Neither, though, is a food faddist or a dog lover. Friends since their undergraduate days at Cal Poly, they had previously been in the whole wheat baklava business. Two years ago, hearing there wasn't any good baklava in Northern California, Hansen quit his job as a soil tester and began producing a version of the nutty Middle Eastern dessert that was sensational—except he had trouble marketing it. At that point Marks was laid off from his job in an architectural firm and joined the failing Novato, Calif. bakery. Then when a pet food distributor jokingly suggested that the partners bail themselves out by switching to dog biscuits, Marks boned up on the subject. "There is more known about dog nutrition than human," he found. But the first batch they produced was meatless and a bomb. The canine guinea pigs sniffed it and turned up their noses.

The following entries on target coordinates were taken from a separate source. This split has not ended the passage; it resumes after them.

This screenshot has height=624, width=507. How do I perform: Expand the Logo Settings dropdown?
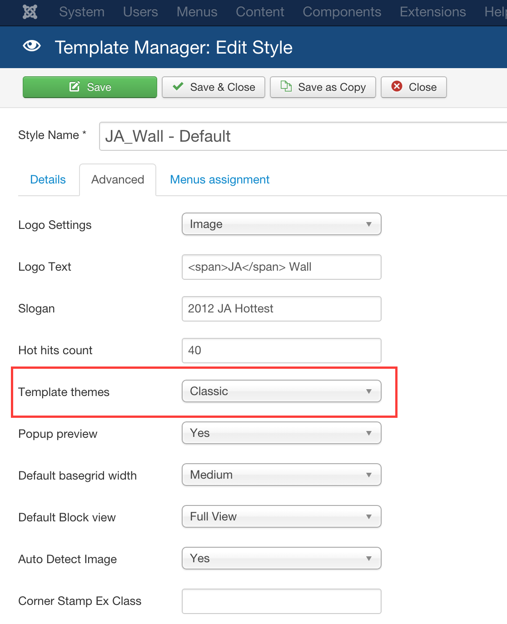coord(281,224)
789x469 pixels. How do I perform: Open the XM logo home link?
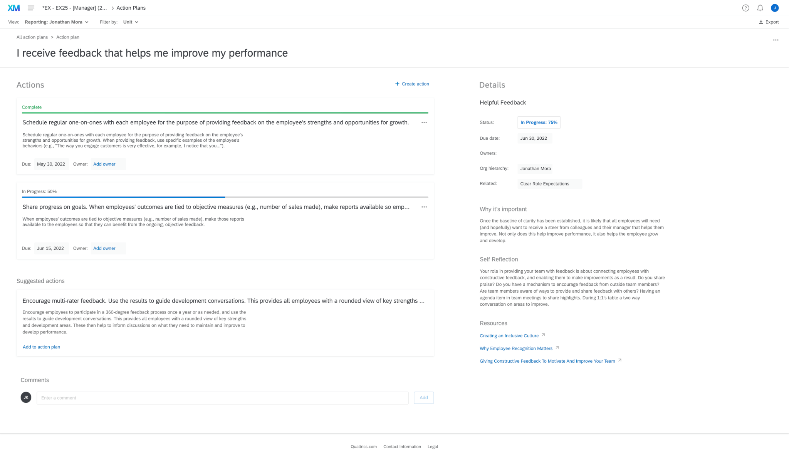[x=13, y=8]
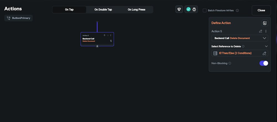Add action with plus button below node
This screenshot has height=122, width=277.
(97, 46)
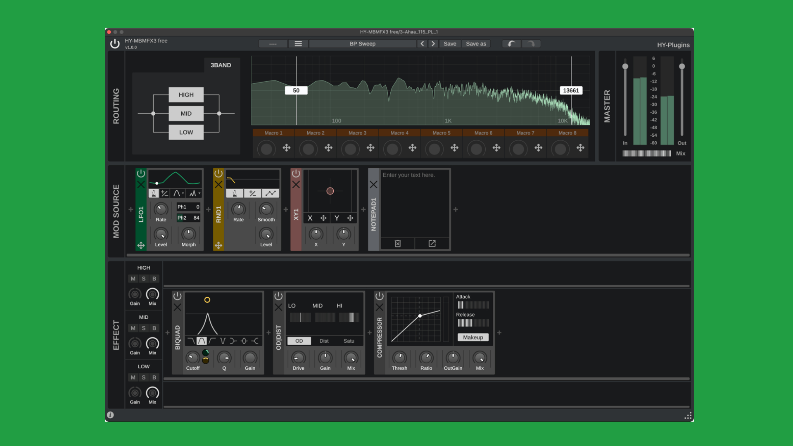Click the RND1 smooth curve mode icon
Screen dimensions: 793x446
point(271,193)

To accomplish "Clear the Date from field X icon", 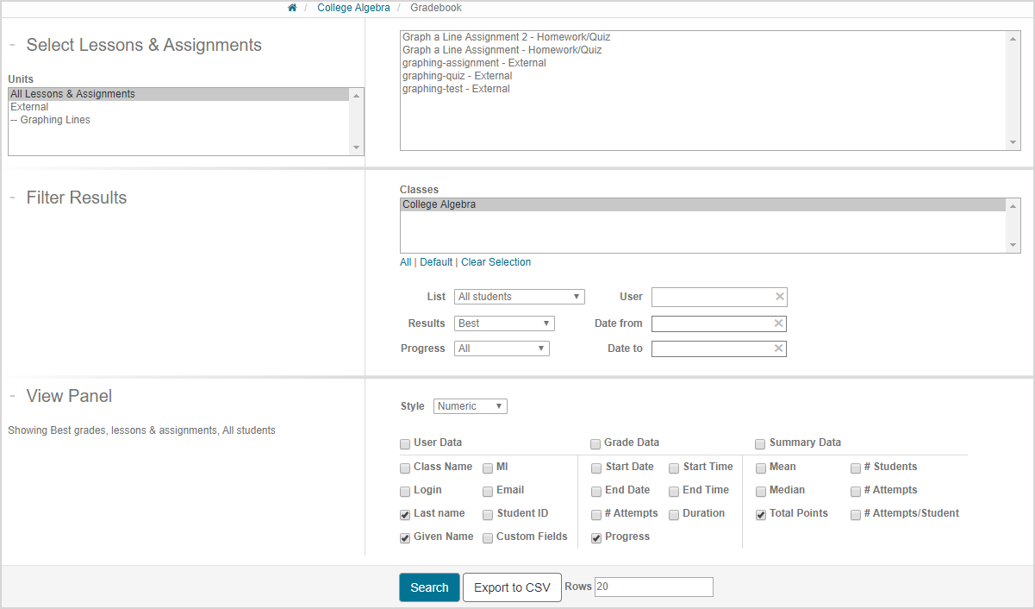I will coord(778,323).
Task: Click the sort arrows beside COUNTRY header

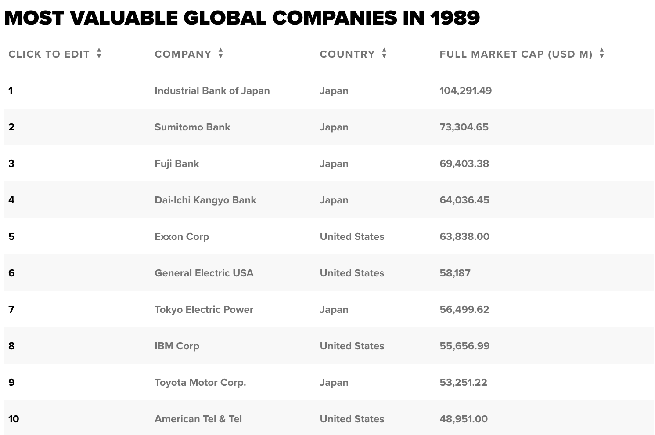Action: click(385, 53)
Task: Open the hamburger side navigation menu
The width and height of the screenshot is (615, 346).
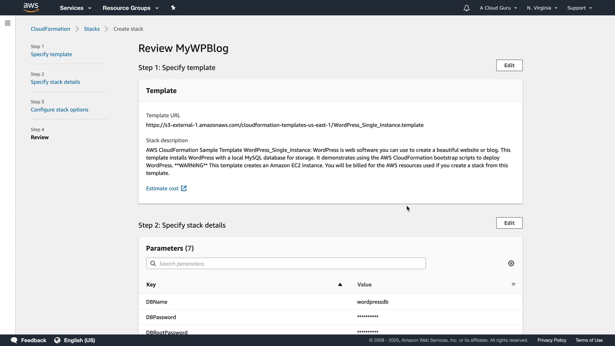Action: click(8, 23)
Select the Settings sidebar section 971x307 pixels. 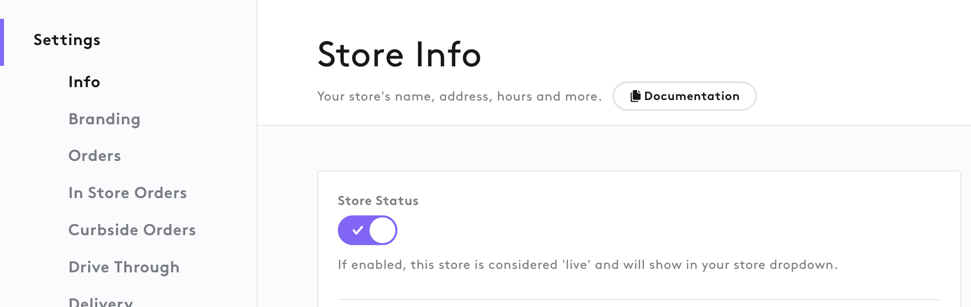pyautogui.click(x=67, y=40)
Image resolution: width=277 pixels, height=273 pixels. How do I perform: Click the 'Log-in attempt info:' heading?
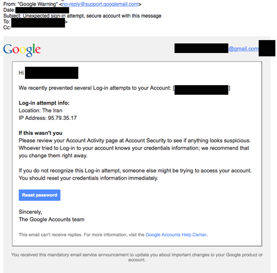(x=44, y=103)
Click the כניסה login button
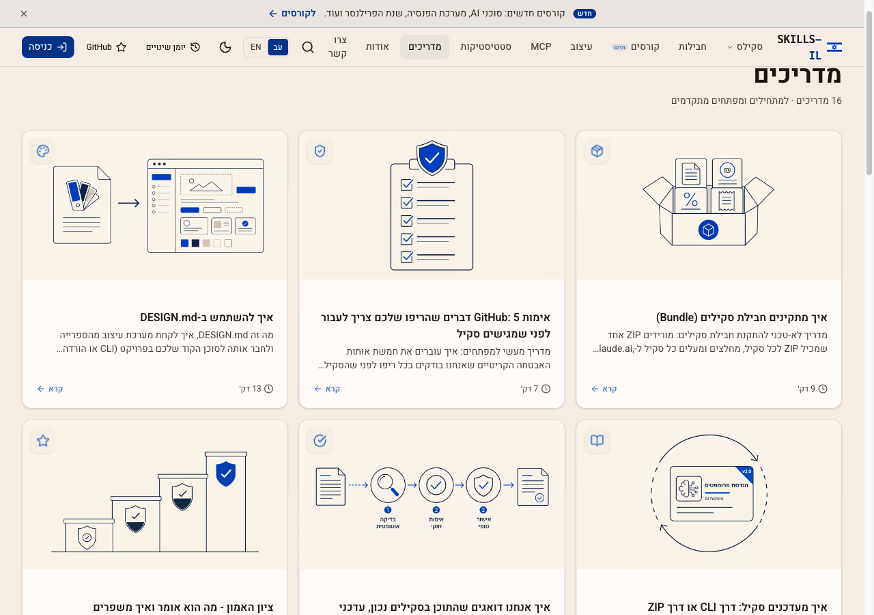874x615 pixels. (48, 47)
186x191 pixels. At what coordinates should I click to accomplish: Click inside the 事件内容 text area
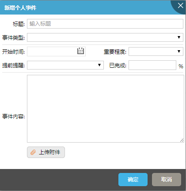point(106,109)
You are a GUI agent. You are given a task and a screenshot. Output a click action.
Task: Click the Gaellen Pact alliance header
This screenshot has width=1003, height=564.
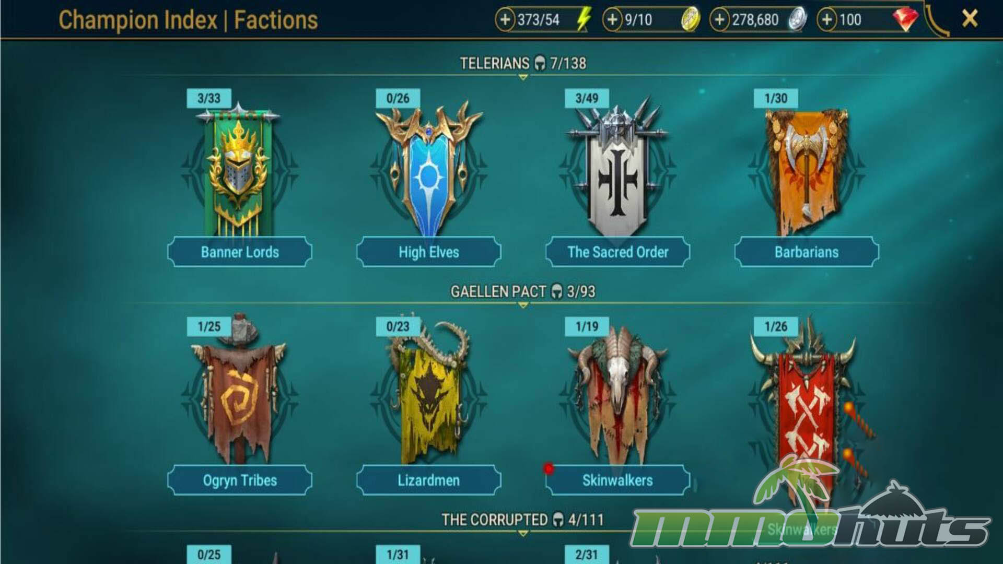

But when meat and bonemeal were added (but no artificial coloring, of course) the dogs wolfed down the biscuits.
Now Branstone is being marketed in California and other Western states at the rate of eight tons a month. It retails for 50 to 60 cents a pound, roughly competitive with regular dog food, though the biscuits are handmade. The only remaining question is whether dog's best friend in time of need is—like man's—junk food.